After centuries of modernity, however, instinctual knowledge becomes either a heresy or a break-through. Earth is alive, animals are sentient, plants are conscious, nature heals: these statements, though obvious, must fight for their legitimacy through the scientific method. Ideas that were once lambasted, such as Gaia – the living Earth – are now widely accepted, albeit rebranded to ‘earth systems science’.
The practice of forest bathing takes an idea our bones and lore have long known – that nature heals – and turns it into a practice. Because in a world of skyscrapers, motorways and screens, discipline is required simply to connect with nature.
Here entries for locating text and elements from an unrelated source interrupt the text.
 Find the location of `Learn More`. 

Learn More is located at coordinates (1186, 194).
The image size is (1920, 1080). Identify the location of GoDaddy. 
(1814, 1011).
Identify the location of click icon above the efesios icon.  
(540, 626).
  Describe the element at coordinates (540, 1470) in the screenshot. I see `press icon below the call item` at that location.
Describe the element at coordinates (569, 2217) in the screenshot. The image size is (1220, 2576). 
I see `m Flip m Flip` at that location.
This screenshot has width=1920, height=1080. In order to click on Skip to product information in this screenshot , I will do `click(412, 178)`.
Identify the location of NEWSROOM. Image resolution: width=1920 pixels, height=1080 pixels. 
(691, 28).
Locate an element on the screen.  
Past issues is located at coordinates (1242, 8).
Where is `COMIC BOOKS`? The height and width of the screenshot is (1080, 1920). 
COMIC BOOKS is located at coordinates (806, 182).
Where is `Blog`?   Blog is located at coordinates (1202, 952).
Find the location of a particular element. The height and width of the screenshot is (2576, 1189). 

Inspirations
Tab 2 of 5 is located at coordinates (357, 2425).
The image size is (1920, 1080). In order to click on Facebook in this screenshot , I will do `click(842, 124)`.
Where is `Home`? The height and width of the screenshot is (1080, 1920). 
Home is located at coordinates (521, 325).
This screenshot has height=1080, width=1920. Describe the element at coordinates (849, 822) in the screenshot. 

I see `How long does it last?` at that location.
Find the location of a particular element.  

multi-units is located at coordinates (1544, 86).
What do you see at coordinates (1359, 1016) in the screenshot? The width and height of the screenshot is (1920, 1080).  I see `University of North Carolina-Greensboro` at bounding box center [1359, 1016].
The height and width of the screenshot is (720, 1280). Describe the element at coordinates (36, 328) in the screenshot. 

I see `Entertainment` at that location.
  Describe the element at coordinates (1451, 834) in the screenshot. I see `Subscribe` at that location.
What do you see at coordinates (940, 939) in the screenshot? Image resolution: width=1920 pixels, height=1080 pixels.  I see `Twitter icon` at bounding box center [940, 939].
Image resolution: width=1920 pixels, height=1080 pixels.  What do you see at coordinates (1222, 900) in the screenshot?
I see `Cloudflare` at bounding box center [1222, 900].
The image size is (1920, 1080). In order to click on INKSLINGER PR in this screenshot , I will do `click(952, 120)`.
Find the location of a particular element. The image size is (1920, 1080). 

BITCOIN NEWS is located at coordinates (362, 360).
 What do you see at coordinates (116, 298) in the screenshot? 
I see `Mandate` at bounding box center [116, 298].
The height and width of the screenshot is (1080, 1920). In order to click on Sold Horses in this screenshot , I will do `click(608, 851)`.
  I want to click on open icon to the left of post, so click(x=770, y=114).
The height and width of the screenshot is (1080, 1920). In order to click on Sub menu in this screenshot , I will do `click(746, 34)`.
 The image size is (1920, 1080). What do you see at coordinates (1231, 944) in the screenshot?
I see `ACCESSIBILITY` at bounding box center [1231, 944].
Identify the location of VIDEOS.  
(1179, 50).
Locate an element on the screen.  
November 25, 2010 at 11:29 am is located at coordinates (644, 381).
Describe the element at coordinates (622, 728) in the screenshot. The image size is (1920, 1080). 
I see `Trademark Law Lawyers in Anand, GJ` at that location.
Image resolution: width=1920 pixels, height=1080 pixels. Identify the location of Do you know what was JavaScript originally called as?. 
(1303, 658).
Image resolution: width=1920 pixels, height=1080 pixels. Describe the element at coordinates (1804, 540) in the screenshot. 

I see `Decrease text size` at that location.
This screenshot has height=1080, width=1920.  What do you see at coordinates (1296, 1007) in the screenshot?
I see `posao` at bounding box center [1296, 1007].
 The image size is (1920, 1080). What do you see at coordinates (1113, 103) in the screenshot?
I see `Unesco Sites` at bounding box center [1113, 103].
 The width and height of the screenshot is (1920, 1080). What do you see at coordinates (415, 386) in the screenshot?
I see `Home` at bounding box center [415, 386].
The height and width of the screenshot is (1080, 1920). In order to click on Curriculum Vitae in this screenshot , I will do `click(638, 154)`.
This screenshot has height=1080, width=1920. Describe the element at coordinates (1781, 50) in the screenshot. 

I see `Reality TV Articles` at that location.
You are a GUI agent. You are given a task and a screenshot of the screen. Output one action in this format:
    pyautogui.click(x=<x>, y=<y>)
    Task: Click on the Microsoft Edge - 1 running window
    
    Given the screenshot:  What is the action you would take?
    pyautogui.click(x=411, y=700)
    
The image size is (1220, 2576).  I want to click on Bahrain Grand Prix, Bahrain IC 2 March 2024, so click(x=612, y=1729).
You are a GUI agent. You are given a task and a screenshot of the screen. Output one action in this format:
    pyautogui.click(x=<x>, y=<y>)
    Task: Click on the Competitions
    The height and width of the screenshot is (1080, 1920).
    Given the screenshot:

It is no surprise that forest bathing, or shinrin-yoku, has its roots in modern Japan, where workers can regularly clock up 50 hours of work per week or more, thereby causing karoshi, or ‘sudden death by overwork.’
Above: life on the forest floor at the Morton National Park.
Forest bathing, we now know, soothes the maladies of the modern world – anxiety, stress, distraction – by reducing blood pressure and lowering cortisol levels. Through exercise, meditation, disconnection, and exposure to antibacterial and antifungal phytoncides, a walk amongst the trees can boost our immune system and improve our mood.
During a nature therapy session at the Sydney Royal Botanic Gardens, guides from In My Nature draw our attention to the sounds, textures, odours and colours of the gardens, and offer advice on increasing our awareness of our surrounds: silence, slowness, and curiosity are your tools for plantlife appreciation.
Amid the cycads and the palms, we stop in the rainforest garden to ‘meet a tree’, an exercise wherein the forest bather takes a moment to observe a particular specimen; I stop by a gigantic black bean tree (castanospermum australe) with its seed pods hanging from its canopy, and underneath, its seeds from last season sprouting in the leaf litter. Feel its bark, see how its colour changes, marvel at its fruits and flowers – these are the simple recommendations for meeting a tree.
The forest bather is different from the bush-walker, who, charging ahead through the scrub determined to cover a set number of kilometres, hardly takes notice of the mosses, insects, fungi and lichens that cover the forest floor; instead, the forest bather ambles along, stopping here and there to smell the humus, prod a mushroom, collect a seed.
For millennia, the fruits of the forest have sustained human societies. Before plantations and land enclosures, before forestry and industrial agriculture, communities foraged the forest for its mushrooms, fished from its rivers, harvested its wood and cork, hunted its animals: “the communal forest was the base of life for people”, as one naturalist told me. We were but one of the many creatures which lived off the forest, and though we have always left a footprint, our global impact was sustainable.
Above: ants meet their doom in a pitcher plant (Sarracenia leucophylla) at the Sydney Royal Botanic Gardens.
Now, human kind has cleared entire countries of their forests, replaced native trees with fast-growing commercial forests, and caused continental mega-fires through climate change. The forest is in danger, yet we continue to log old-growth trees and clear land. If we are to reverse the trend, we need radical solutions which might save what remains; the granting of legal rights for nature, declaring biosphere reserves over entire ecosystems; the promotion of sustainable forest economies over extractive forestry. If forest bathing can reconnect urban individuals to the natural world, then perhaps it may help pave the way to this alternate future.